Old Tamil Poetry

Translations of Tamil Poetic works that span 2000 years

Archive for the tag “Kainnilai”

Kainnilai – 50

O’ long and cool seashore! I won’t tell you;
Ibis nesting on closed palm fronds, I won’t tell it too;
Long legged stork roaming in backwaters!
you were there when he vowed;  listen.

நெடுங் கடல் தண் சேர்ப்ப! நின்னோடு உரையேன்;
ஒடுங்கு மடல் பெண்ணை அன்றிற்கும் சொல்லேன்;
கடுஞ் சூளின் தான் கண்டு, கானலுள் மேயும்
தடந் தாள் மட நாராய்! கேள்.

They have met discreetly, fallen in love and became physically intimate. He promised the earth to her and said he will come back soon. But he hasn’t. So she tells the Seashore, “I won’t tell my suffering to you. Because you weren’t witness to our rendezvous. Nor to the Ibis bird that nests on closed fronds in palm trees. But the egret in backwaters, you were there when he vowed to come back soon. You were the sole witness. I will tell you of my grief.”

Ibis

Ibis nesting on Palm Tree – pixabay.com

stork

Stork in backwaters – wikimedia

தண் – Cool
சேர்ப்பு – Seashore / wharf
ஒடுங்குதல் – close inwards
மடல் – frond
பெண்ணை – palm
அன்றில் – Ibis / heron
சூள் – promise
கானல் – backwaters
தடம் – long
தாள் – leg
மடம் – young
நாரை – stork / egret

Kainnilai – 48

In his town cranes hunt for fish in paddy fields;
Let him embrace voluptuous sandal painted breasts,
and not leftovers like this old woman’s saggy breasts;
Oh bard with a fine harp! – he isn’t welcome here.
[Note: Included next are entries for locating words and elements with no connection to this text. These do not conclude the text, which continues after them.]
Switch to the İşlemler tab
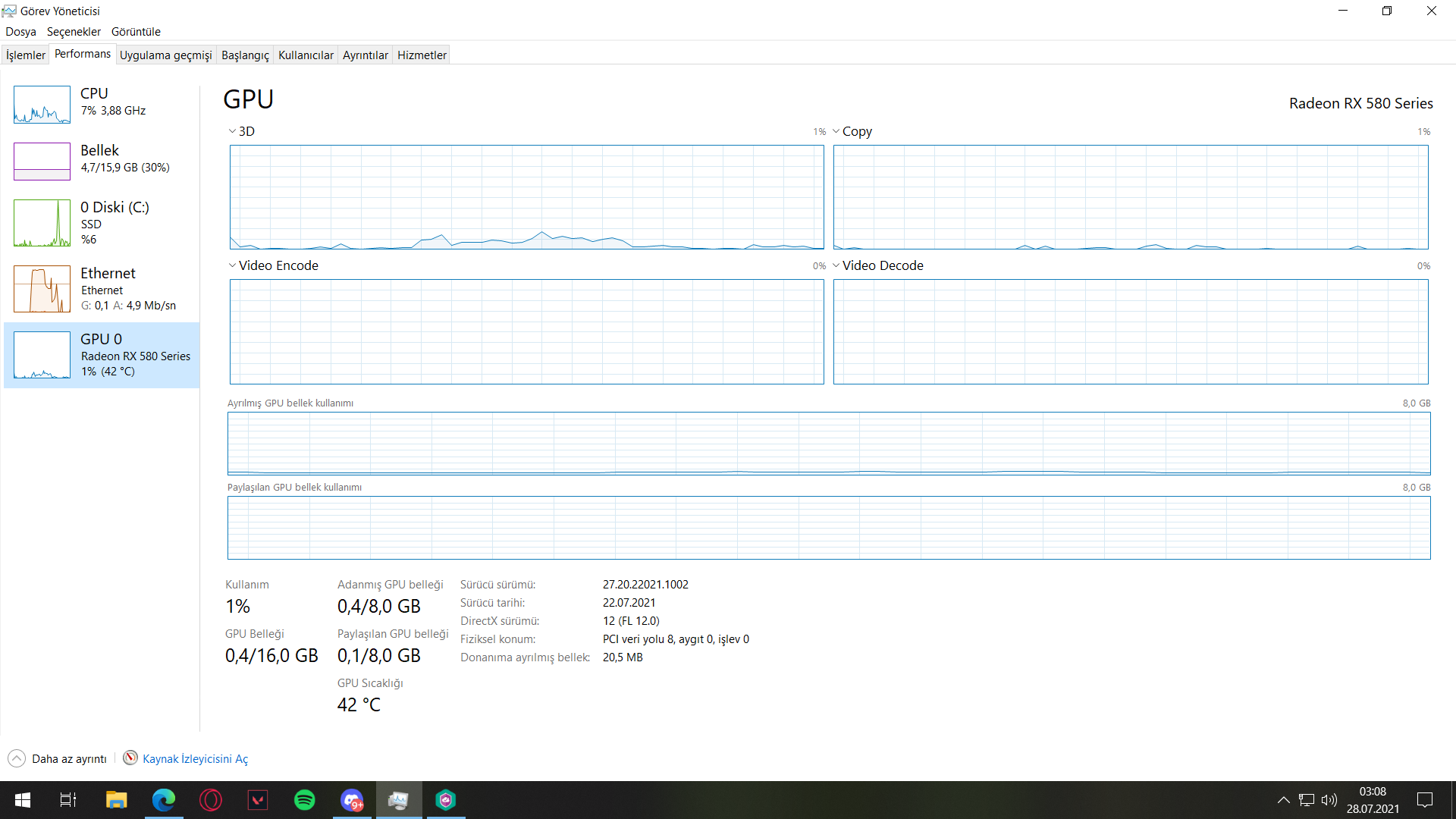The width and height of the screenshot is (1456, 819). [26, 55]
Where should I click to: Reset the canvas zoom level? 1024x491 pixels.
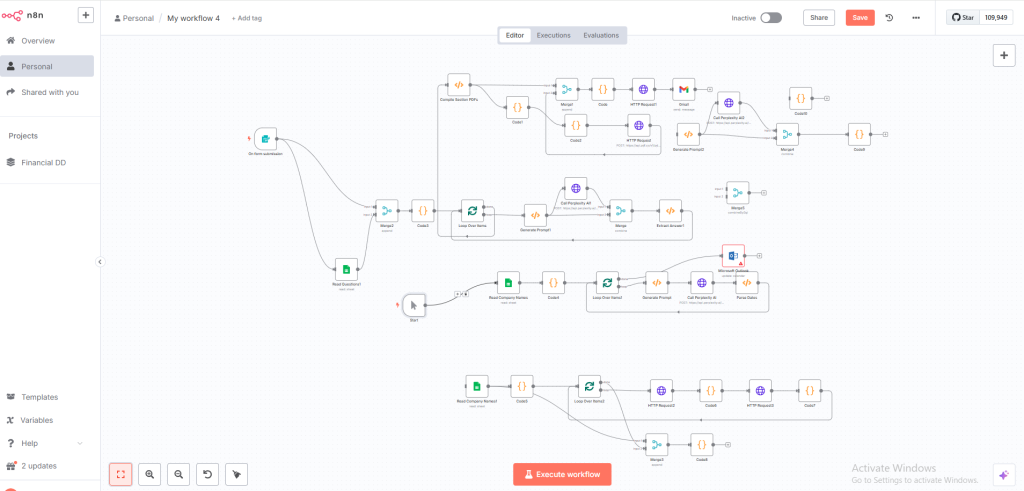pyautogui.click(x=207, y=474)
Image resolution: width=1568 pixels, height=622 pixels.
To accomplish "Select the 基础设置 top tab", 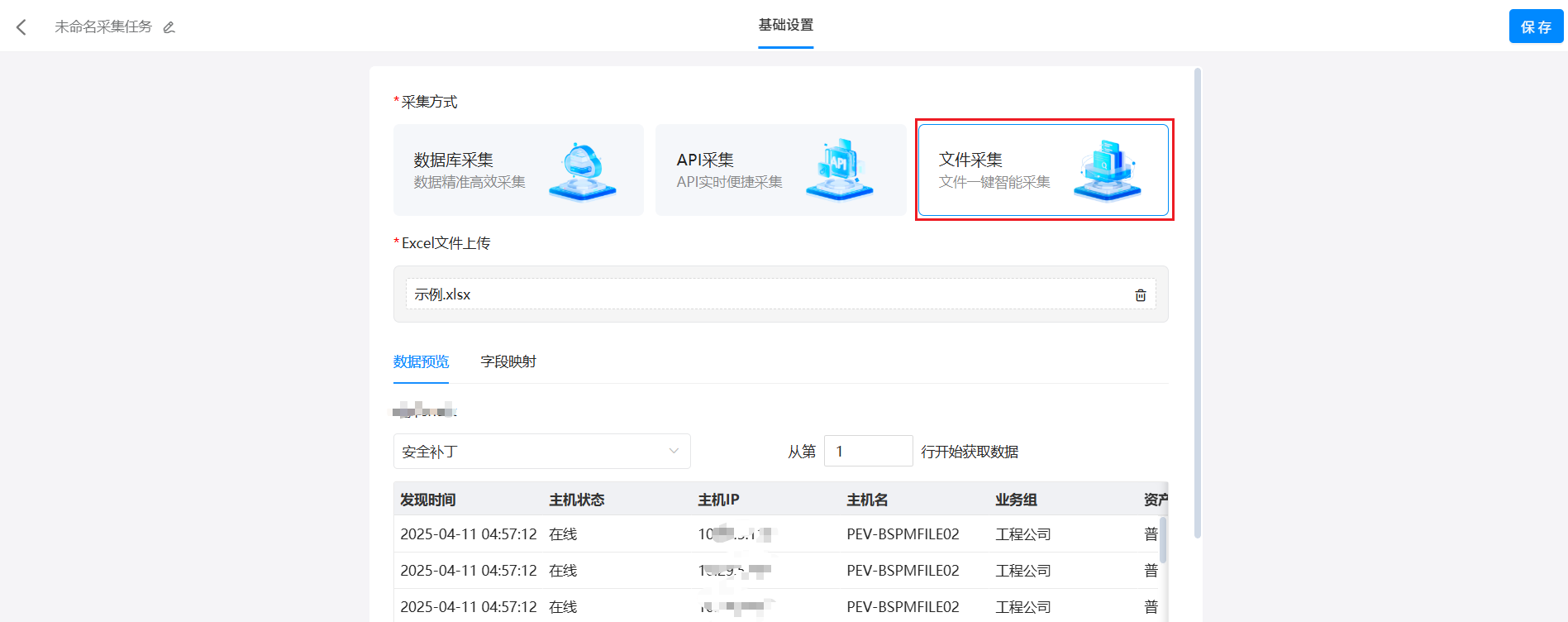I will 785,26.
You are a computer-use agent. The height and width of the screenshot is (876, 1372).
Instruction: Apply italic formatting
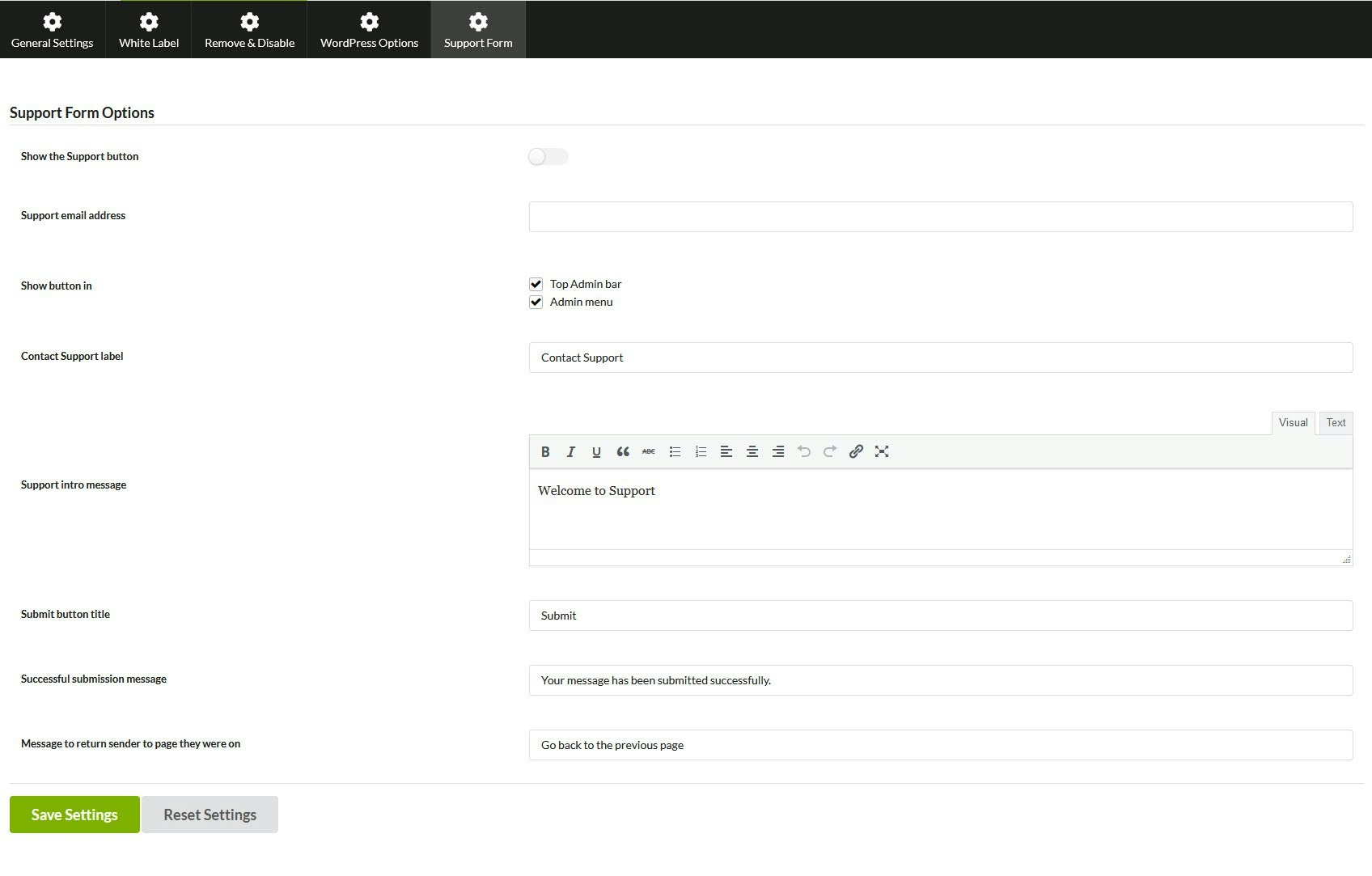pos(571,451)
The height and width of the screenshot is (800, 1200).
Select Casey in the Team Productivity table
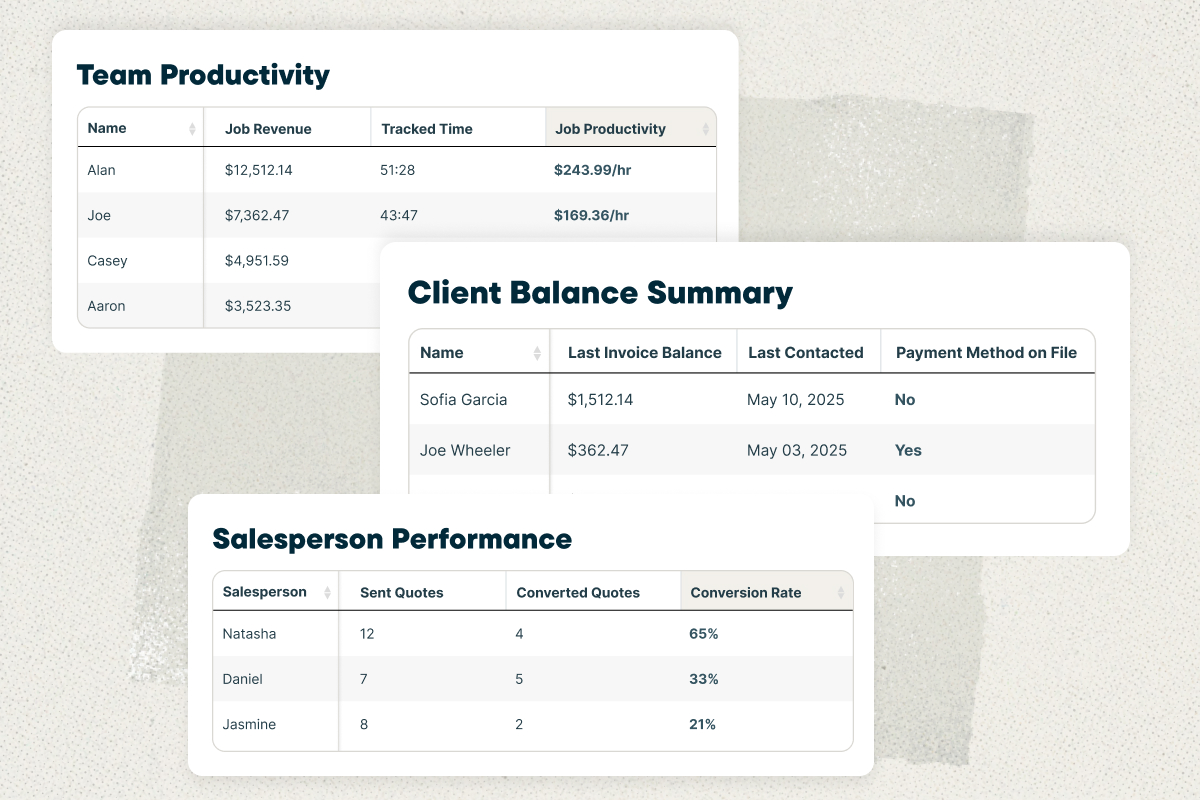(x=107, y=261)

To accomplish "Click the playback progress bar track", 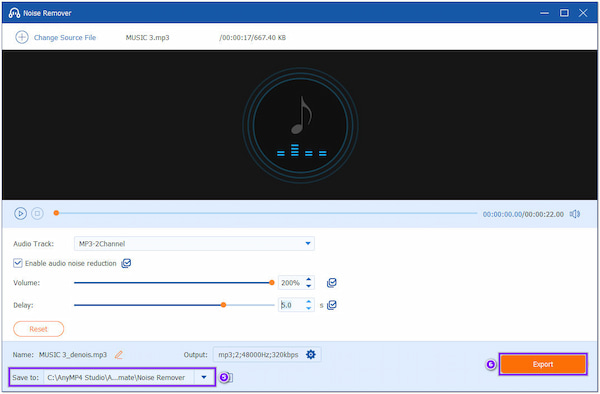I will pos(266,213).
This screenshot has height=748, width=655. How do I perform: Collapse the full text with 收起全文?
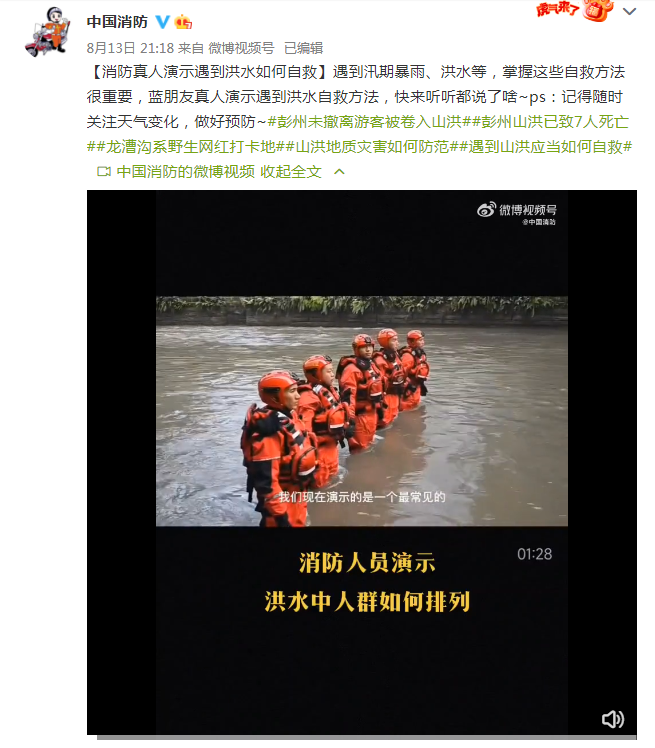pos(291,172)
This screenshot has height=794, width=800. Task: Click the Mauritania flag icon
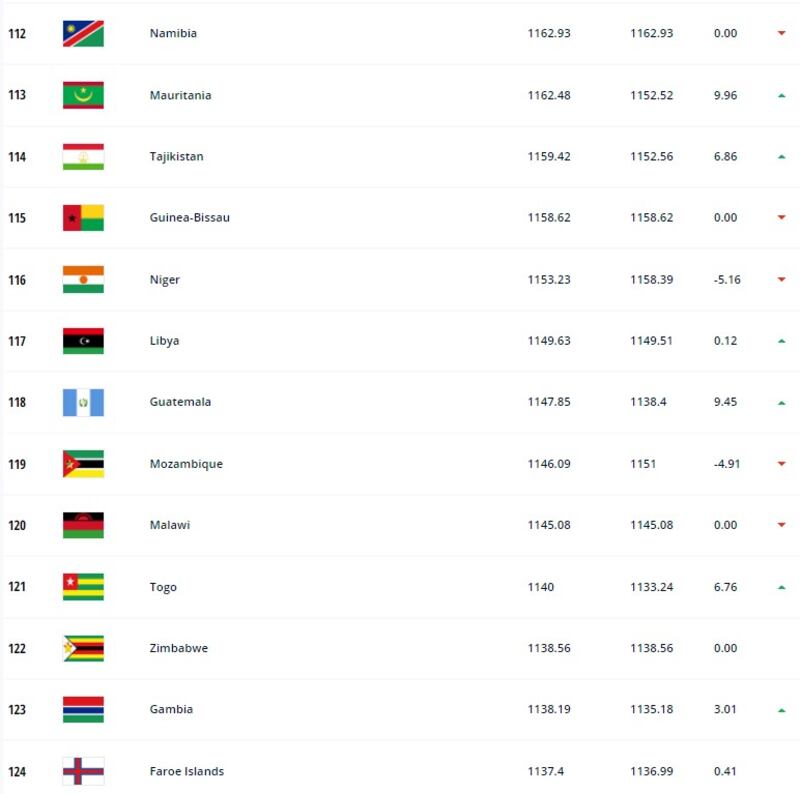click(83, 95)
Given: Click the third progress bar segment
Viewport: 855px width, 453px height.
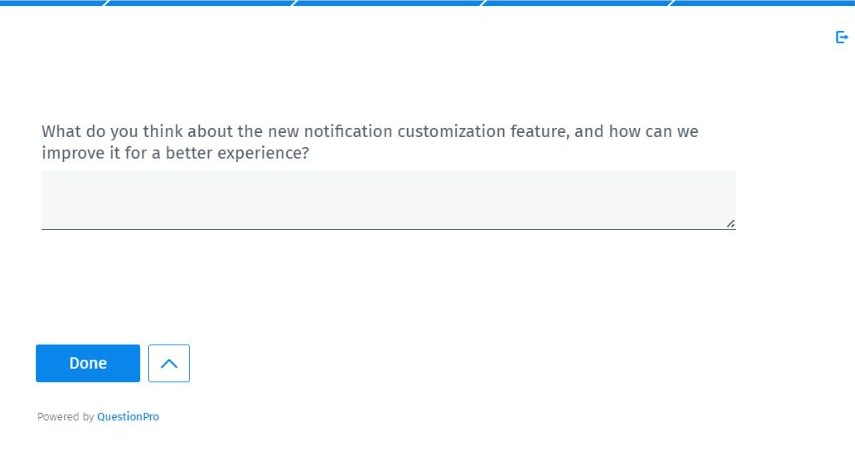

கொக்கு ஆர் வள வயல் ஊரன் குளிர் சாந்தம்
மிக்க வன முலை புல்லான், பொலிவு உடைத்தா;-
தக்க யாழ்ப் பாண!-தளர் முலையாய் மூத்து அமைந்தார்
உத்தரம் வேண்டா; வரல்.

He has been at the courtesan’s house and now wants to go back home. So he sends his bard as an advance scout to cool his wife down. She isn’t ready. She retorts to the bard “He is from the town where Cranes hunt for fish in inundated paddy fields. Like that he keeps searching for fresh fish. Let him go and embrace those voluptous sandal paste painted breasts of the courtesan. Let him not come for this old woman’s saggy breasts like reaching out for leftovers. Ask him not to come here.”

Kainnilai is one of the 18 anthologies* in post Sangam era. It originally had 60 poems, 12 each for the five landscapes of Tamil poetry. Written by Pullangadanaar in post Sangam era (between 2nd and 8th Century AD), only 45 verses are extant now. It was first published from Palm leaf manuscripts in 1931 by Anantha Rama Iyer. The commentary in Tamilvu.org site is by Sangu Pulavar, based on the source material from 1931 edition.

  • There is some debate about whether Kainnilai or Innilai (another collection of poems) is the 18th anthology.